Mike bares his soul in a unique way so others will experience the intangibles of war and thus be able to feel, live, smell, and taste what he did, what others did, what others can’t, don’t, and won’t talk about but are grateful to Mike for being their voice. Mike reveals many facets of war that most ‘people’ never read about or think about … inner consternations that are intense, intimate, and oft times incredibly private. Mike weaves his poetic stories on a literary loom with yarns that expose the inner sanctity, silence, and agonies of war that until now were harbored within his soul much the same as an artist’s brush paints intimate visions on an otherwise blank canvas. Mike’s words leave little doubt that war is a personal hell and that each soldier wages many separate wars within their souls.
Reviewed by: Lloyd A. King (2007)
I am Michael D. Mullins. I have written a book of poetry, telling my story when I was a grunt in Vietnam. I served there from March 1968 until March 1969. My unit was Delta Company, 3rd Battalion of the 7th Infantry in the 199th Light Infantry Brigade. Our motto was “Light, swift and accurate.” It could have easily been “light, sweaty and persistent.” We were mobile and proved it every day.

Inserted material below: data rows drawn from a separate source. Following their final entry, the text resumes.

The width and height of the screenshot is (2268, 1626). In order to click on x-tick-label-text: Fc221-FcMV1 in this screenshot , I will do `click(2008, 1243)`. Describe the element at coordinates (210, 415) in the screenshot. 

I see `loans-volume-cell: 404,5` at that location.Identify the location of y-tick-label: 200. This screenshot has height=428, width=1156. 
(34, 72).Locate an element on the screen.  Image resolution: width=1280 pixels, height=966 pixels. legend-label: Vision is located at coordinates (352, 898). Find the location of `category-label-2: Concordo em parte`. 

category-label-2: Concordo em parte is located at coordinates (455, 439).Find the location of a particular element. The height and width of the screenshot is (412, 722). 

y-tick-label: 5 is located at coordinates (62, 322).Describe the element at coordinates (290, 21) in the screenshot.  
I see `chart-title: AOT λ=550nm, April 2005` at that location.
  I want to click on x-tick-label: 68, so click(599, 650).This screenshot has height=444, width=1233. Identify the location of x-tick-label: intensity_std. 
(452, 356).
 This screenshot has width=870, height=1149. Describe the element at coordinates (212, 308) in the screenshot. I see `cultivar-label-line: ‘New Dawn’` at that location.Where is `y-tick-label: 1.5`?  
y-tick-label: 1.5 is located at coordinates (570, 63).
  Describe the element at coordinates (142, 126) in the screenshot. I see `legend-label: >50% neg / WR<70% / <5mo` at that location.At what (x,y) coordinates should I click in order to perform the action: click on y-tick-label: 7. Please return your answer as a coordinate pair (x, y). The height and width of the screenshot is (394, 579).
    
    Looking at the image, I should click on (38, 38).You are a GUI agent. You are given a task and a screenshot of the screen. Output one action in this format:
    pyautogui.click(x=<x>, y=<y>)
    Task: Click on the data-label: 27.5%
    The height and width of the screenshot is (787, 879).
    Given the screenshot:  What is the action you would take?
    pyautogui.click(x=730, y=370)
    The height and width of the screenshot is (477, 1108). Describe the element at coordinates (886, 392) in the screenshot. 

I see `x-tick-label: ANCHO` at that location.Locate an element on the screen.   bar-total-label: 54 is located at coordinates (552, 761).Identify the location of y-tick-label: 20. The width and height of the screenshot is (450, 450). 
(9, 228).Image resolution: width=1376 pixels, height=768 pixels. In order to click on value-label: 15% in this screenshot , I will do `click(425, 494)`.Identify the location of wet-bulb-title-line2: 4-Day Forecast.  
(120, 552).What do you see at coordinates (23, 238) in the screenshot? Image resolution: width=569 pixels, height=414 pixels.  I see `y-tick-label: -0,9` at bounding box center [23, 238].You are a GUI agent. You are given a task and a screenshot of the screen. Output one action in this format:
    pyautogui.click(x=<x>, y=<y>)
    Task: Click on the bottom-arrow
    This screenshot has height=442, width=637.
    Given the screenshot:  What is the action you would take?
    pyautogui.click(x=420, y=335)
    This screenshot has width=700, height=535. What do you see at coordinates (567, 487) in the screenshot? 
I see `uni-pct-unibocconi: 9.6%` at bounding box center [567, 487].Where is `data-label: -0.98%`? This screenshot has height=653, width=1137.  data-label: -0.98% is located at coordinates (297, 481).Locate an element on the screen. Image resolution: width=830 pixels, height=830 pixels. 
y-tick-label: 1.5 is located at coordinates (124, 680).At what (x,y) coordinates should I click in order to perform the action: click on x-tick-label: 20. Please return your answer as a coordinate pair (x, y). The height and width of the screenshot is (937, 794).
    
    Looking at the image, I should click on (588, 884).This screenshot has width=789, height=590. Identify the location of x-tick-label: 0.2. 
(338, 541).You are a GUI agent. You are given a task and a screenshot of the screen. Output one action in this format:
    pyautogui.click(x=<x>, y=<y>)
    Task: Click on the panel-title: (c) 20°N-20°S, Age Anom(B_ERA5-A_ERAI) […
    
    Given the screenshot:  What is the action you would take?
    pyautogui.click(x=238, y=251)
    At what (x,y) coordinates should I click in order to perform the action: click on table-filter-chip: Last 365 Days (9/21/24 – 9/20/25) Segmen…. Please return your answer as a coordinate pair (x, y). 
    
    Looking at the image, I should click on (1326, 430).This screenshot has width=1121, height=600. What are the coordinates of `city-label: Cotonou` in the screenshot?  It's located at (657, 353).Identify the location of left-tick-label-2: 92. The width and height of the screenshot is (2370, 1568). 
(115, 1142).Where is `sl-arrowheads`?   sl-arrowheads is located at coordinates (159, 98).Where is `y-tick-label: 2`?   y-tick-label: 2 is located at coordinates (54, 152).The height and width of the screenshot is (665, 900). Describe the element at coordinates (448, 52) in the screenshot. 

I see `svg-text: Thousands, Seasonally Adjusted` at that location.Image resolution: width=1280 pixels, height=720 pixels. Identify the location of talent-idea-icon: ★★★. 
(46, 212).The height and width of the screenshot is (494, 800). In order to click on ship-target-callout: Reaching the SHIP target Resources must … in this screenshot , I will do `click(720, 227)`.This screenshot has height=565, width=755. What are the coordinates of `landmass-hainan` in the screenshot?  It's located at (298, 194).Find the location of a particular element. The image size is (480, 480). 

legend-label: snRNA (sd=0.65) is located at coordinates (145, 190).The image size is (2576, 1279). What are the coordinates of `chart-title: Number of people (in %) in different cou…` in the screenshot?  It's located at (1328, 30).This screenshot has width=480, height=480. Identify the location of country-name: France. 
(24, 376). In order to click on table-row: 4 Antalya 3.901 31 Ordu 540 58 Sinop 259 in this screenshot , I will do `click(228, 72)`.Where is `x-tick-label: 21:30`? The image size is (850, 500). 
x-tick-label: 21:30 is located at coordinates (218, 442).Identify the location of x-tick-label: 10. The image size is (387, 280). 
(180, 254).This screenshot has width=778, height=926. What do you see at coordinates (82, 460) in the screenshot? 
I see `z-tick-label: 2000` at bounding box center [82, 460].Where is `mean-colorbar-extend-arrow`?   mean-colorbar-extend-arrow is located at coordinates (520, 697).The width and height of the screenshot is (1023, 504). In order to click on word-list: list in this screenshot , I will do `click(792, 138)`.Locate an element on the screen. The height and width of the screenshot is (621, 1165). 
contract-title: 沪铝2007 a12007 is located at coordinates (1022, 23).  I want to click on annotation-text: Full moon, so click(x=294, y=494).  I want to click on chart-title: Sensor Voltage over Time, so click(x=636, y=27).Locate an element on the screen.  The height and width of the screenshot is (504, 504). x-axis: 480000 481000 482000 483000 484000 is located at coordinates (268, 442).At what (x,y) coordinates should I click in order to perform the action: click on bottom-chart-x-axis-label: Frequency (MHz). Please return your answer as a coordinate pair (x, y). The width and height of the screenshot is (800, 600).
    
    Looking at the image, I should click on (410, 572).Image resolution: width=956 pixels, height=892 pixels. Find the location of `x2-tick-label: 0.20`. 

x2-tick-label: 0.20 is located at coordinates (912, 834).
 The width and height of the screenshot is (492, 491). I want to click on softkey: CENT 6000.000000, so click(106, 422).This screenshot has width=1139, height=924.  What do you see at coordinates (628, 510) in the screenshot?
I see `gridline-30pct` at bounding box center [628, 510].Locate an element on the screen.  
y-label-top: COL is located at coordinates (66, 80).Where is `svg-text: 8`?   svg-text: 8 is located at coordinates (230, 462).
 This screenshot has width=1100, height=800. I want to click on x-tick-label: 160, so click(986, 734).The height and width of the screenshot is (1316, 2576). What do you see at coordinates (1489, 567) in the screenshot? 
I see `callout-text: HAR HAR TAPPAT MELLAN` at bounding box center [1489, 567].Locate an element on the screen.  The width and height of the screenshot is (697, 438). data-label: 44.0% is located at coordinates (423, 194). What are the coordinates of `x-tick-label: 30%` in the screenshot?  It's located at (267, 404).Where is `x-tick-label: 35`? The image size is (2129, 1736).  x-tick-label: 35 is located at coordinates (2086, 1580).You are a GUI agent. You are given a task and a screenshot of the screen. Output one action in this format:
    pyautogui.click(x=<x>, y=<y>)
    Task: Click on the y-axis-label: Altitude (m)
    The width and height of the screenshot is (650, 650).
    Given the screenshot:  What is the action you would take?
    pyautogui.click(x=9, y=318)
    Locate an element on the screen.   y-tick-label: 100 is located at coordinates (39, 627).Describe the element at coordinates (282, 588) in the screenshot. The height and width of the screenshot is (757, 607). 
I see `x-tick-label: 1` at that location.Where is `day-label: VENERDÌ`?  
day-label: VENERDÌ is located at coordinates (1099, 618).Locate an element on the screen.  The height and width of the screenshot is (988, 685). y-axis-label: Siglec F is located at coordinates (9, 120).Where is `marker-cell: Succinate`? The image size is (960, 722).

The stories I tell are about friends, vets I have met in various situations and my own experiences in the rice paddies of Southeast Asia. I continue to seek stories that inspire, concern, and delight me. They make me thoughtful, proud, and committed to their telling.
I have more to write and will continue to listen to the veterans I encounter on life’s road. There are 8.2 million of us, so I am sure I will not get to everyone, but to those from whom I have already learned and those in my future I offer my gratitude, my respect, and my thanks.